Ces deux points sont en discussion au parlement et le premier fait également l’objet d’une initiative populaire.

«Ce ne sont que des projets de transferts financiers et ils ne peuvent pas être considérés comme les priorités d’une politique familiale durable», estime le ministre.

C’est sur ces points que les propositions de Pascal Couchepin – par ailleurs généralement bien accueillies – vont se heurter à des oppositions.

«Concernant les allocations familiales, nous nous battrons pour une solution minimale, qui serait de 200 francs par enfant et 250 francs par jeune en étude, rappelle Jean-Philippe Jeannerat, porte-parole du Parti socialiste suisse. Car le gouvernement et la droite risquent de dire non ou de demander le report de ces mesures».

Sans citer nommément de cas, Béatrice Wertli, porte-parole du Parti démocrate-chrétien (PDC) estime de son côté qu’«on ne peut pas attendre l’élaboration d’un grand concept». Pour elle, «il y a des domaines précis dans lesquels on doit aller tout de suite de l’avant».

Même son de cloche au Bureau d’études de politique du travail et de politique sociale (BASS), qui a élaboré l’étude. «Nous demandons à la Confédération de prescrire aux cantons d’augmenter les prestations minimales. Elle peut le faire si elle le veut», déclare Heidi Stutz.

Des paroles aux actes

«Notre conception est évidemment plus proche de celle de la social-démocratie des pays du Nord de l’Europe, poursuit Jean-Philippe Jeannerat. Mais par contre, nous sommes d’accord avec Pascal Couchepin quand il dit qu’il ne veut pas d’une politique nataliste».

«Pour nous, Il n’est pas question que l’Etat pousse à la venue au monde d’enfants, avec des incitations très très fortes, ajoute le porte-parole du Parti socialiste. Il s’agit de garantir que les conditions-cadre soient favorables, afin que les parents aient le libre choix d’avoir ou non des enfants.»

Reste à voir comment ces grands principes seront traduits dans les faits.
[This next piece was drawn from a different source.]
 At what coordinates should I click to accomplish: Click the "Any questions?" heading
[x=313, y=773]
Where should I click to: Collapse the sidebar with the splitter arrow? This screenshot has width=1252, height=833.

A cet égard, Heidi Sturtz n’est guère optimiste. «Jusqu’à maintenant, nous n’avons encore rien vu de la part de Pascal Couchepin en matière de politique familiale, déclare la chercheuse du BASS. Je suis donc sceptique quant à l’usage qu’il fera de ce rapport.»

swissinfo et les agences

De nombreuses familles suisses risquent la paupérisation.
En moyenne, un enfant coûte à ses parents 500’000 à un million de francs de sa naissance à la fin de sa formation.
La moyenne d’enfants par femme en Suisse est aujourd’hui de 1,4, alors qu’elle était encore de 2,1 en 1970.

Pour Pascal Couchepin, une politique familiale durable passe par:

– Le congé maternité
– La création de crèches
– Une scolarisation précoce
– L’instauration de «périodes bloc» à l’école.
– La création d’une Conférence inter-cantonale des affaires familiales.
– Un dialogue entre les autorités et les entreprises.
– Une amélioration des statistiques sur les questions familiales.
– Des bonifications fiscales pour les working poors.